Kylee Degatano, Author at Terra

Scaling variant discovery to a million genomes with the Genomic Variant Store

Kylee Degatano — Thu, 27 Oct 2022 18:40:48 +0000

Kylee Degatano is a Senior Product Manager in the Data Sciences Platform at the Broad Institute. In this guest blog post, she introduces the Genomic Variant Store, a highly scalable solution for genomic analysis based on Google BigQuery, designed to scale joint variant discovery to a million whole genome samples. Researchers interested in trying out this approach are invited to join the GVS Early Access program.

Researchers around the world are generating petabytes of genomics data to understand human biology, identify the causes of diseases and develop new treatments. The analyses involved, such as association studies, linkage analysis, and exploration of Mendelian inheritance all require high confidence in the quality of the genomic variant calls they rely on.

One of the most successful approaches of the past decade for generating such high quality variant calls involves jointly analyzing the genomes of many different people across a population. This “joint calling” approach increases statistical power for differentiating true variants from artifacts, which makes it possible to identify extremely rare variants with confidence. In the GATK Best Practices for germline short variant discovery, it is implemented as a two-step process: first we identify potential variants individually per sample, then we evaluate the evidence found for each genomic site across all samples to produce “joint calls”, i.e. a multi-sample variant callset. We can then apply additional filtering to further refine the callset for downstream analysis.

Diagram illustrating the overall data generation and analysis process involved in joint variant discovery.

As an example of how this approach empowers discovery, my colleague Laura Gauthier recently wrote a blog post commenting on a recent study that used a joint callset of 75,000 exome samples to implicate ten new genes in the development of schizophrenia. Crucially, she explained, the study focused on ultra-rare variants, never seen before and only observed in a single individual in that entire callset, that affected the same small set of genes. The joint calling methodology was essential to the success of that analysis because it enabled the authors to accurately detect ultra-rare variants with confidence, and to do so for enough individuals to accumulate enough statistical power to implicate the corresponding genes. Laura concluded her post with this prediction:

“Future breakthroughs in common disease research will continue to come about through the hard work of recruiting large numbers of affected participants; accurately detecting the few, tiny, rare mutations that make them different; and combining as many ultra-rare variants as we can until we can point the finger at genes harboring too many mutations across people who suffer from disease.”
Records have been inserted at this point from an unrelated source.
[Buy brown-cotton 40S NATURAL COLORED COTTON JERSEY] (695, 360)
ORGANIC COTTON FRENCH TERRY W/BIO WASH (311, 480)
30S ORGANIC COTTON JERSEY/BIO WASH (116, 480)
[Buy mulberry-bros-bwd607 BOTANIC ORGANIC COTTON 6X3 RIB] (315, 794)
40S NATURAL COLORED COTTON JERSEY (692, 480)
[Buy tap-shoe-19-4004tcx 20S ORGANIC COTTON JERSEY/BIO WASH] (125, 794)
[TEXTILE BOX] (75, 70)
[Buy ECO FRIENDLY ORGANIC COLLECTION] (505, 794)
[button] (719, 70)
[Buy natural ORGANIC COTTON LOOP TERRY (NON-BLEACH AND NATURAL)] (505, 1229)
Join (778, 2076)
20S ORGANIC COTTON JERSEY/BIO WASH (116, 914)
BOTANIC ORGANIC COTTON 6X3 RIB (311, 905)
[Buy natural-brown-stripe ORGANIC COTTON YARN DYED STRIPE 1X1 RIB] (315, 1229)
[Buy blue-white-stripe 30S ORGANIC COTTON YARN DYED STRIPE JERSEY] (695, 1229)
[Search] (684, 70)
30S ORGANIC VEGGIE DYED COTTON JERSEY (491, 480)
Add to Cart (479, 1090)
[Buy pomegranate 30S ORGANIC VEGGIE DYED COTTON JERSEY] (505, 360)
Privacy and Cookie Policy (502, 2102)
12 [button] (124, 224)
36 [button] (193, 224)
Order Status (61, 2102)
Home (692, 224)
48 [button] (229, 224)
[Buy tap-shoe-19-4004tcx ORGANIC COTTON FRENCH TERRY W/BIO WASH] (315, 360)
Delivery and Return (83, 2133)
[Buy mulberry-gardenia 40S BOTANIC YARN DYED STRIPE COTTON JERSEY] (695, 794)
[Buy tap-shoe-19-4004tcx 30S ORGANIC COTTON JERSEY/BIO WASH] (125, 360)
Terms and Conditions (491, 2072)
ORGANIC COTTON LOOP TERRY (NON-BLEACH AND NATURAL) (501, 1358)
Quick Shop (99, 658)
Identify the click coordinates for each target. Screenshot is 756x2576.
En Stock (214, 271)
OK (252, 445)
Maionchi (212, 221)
It is with that same vision in mind that our engineering team has been working hard to scale up our joint calling capabilities.

Every jump in the scale of the studies we have supported so far has required that we re-engineer various parts of our analysis pipelines to address new barriers related to cost efficiency, computing power, runtime… or the maximum amount of data you can store in a single file on a standard hard drive. (That was a fun one to hit.)

Today, I’m excited to share the solution we developed to get to the next order of magnitude, and to make this kind of scaling accessible to a wider range of researchers and institutions.

Aiming for a million

A few years ago, the NIH asked our team to figure out a way to run joint calling on one million human genomes for the All of Us Research Program. For context, at the time, performing joint calling for “just” 15,000 whole genomes was a costly months-long endeavor for a full team of engineers equipped with cutting-edge tools. We knew that to scale to a million genomes, we would need to revisit the engineering design behind the GATK Joint Calling pipeline (again). We also foresaw that many downstream analysis tools would not be able to handle the resulting callset, which would contain trillions of variants. Researchers would need to be able to subset the variant calls to their samples and genomic regions of interest.

Oh, and we needed to ensure our solution to these problems would be cost- and time-efficient, and scalable to both ends of the spectrum: it should allow us to scale down to 10 samples as easily as scaling up to a million.

So we took joint calling back to the drawing board. We started by designing a core schema for the variant data based on data access patterns for key use cases like training a filtering model, searching to identify samples with a specific variant or variation in a specific location, and extracting data —for all samples or for subsets— into Variant Call Format (VCF). We contemplated which information in the variant files was necessary for joint calling and downstream analysis, and stripped out anything extraneous. We tested many different foundational technologies for processing and storing data, including Spark, Dataflow, and custom developed infrastructure. We ultimately chose Google BigQuery because it is easy to operate, can handle huge data sizes, is cheap to store data and cheap to query, and has excellent security features.

The result of this three-year development effort: a highly scalable and cost-effective variant storage and processing solution we call the Genomic Variant Store.

Introducing Joint Calling with the Genomic Variant Store

The Genomic Variant Store (GVS) uses Google BigQuery to store variant data according to the core data model. It is designed to function as a persistent data warehouse to which we can add new data over time, simply by importing gVCF files produced by the single-sample calling step of the variant discovery process outlined above. This automatically combines the per-sample variant data across samples and genomic coordinates. We can then query the GVS by sample and/or by genomic coordinates to generate subset callsets of interest in either VCF or Hail VDS file format.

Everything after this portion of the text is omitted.